(Rows for locating words and elements)
==============================
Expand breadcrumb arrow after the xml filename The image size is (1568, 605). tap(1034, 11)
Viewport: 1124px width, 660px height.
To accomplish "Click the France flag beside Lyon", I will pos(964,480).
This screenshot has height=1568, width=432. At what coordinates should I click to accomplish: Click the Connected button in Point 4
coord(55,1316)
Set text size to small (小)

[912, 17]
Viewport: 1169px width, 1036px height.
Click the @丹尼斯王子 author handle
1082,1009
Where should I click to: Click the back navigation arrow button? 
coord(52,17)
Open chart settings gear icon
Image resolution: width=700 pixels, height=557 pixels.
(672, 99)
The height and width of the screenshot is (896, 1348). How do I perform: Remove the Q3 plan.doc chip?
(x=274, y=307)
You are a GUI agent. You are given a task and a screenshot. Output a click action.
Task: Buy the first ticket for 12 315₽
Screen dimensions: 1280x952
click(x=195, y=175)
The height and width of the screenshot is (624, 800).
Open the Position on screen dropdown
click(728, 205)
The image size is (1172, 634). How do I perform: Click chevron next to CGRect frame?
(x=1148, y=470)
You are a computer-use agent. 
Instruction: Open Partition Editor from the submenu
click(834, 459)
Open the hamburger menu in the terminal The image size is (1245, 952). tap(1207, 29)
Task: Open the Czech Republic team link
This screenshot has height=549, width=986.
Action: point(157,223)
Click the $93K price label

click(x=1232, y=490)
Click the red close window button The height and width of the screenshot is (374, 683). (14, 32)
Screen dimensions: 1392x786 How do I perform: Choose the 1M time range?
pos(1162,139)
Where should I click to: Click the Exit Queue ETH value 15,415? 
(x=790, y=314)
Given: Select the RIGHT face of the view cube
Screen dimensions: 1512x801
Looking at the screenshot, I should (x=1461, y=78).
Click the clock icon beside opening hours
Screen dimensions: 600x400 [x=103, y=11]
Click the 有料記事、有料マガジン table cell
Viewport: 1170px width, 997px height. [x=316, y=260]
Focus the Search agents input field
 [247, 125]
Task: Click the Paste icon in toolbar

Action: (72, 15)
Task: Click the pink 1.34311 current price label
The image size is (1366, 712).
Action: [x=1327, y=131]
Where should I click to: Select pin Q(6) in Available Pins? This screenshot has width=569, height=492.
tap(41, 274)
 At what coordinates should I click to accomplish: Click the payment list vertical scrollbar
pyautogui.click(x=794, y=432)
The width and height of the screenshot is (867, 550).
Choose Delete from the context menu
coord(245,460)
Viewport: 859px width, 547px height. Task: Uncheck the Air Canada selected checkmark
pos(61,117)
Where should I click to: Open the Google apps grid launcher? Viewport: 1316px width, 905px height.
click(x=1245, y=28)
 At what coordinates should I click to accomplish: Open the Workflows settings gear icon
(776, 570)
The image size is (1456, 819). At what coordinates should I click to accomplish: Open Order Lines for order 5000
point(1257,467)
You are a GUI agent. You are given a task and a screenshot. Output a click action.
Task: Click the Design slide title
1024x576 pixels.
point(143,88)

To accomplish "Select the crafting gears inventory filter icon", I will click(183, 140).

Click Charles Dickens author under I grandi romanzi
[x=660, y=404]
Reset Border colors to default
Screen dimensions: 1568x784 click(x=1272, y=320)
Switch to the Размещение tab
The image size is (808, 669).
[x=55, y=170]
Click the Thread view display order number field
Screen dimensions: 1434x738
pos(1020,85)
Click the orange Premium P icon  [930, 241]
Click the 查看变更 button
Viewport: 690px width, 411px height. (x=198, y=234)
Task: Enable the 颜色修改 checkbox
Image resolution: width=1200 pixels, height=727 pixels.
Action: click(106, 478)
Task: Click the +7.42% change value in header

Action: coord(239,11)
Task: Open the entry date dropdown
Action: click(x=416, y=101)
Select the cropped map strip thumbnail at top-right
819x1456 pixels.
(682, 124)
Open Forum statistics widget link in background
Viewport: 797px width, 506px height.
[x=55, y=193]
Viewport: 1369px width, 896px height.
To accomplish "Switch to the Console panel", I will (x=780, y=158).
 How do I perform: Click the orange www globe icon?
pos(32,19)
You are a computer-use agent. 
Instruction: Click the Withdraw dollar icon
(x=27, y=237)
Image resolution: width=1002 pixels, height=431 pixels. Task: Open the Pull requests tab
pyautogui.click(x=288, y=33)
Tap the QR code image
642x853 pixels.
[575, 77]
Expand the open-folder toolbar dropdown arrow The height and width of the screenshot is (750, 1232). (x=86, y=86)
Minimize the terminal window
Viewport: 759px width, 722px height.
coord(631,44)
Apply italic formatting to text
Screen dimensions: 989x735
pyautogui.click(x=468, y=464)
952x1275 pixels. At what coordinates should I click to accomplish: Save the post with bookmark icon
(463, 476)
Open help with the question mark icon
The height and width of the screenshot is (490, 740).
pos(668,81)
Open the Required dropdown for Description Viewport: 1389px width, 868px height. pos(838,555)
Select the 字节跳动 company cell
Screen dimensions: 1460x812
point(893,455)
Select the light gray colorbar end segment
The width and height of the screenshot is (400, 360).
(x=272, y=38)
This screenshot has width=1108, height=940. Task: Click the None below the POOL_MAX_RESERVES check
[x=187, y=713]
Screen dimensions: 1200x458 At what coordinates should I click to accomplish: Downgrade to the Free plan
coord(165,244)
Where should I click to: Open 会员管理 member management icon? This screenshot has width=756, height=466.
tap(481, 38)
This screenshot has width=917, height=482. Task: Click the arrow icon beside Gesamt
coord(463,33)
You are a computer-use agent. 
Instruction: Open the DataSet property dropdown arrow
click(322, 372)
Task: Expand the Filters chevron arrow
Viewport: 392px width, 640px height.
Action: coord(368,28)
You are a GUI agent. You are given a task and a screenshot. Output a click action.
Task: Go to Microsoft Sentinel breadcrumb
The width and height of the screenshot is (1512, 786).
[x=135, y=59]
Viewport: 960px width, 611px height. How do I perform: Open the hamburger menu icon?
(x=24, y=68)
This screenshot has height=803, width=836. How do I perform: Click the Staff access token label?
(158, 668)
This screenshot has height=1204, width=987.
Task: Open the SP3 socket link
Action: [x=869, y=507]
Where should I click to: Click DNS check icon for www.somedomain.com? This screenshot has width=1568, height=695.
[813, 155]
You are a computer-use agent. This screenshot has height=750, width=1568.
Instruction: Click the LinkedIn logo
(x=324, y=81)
==============================
**Required task:** Copy the rows from the start through the line containing "coord(52,17)", inclusive, keeping every line identical.

**Solution to this exercise:**
Expand breadcrumb arrow after the xml filename The image size is (1568, 605). tap(1034, 11)
Viewport: 1124px width, 660px height.
To accomplish "Click the France flag beside Lyon", I will pos(964,480).
This screenshot has height=1568, width=432. At what coordinates should I click to accomplish: Click the Connected button in Point 4
coord(55,1316)
Set text size to small (小)

[912, 17]
Viewport: 1169px width, 1036px height.
Click the @丹尼斯王子 author handle
1082,1009
Where should I click to: Click the back navigation arrow button? 
coord(52,17)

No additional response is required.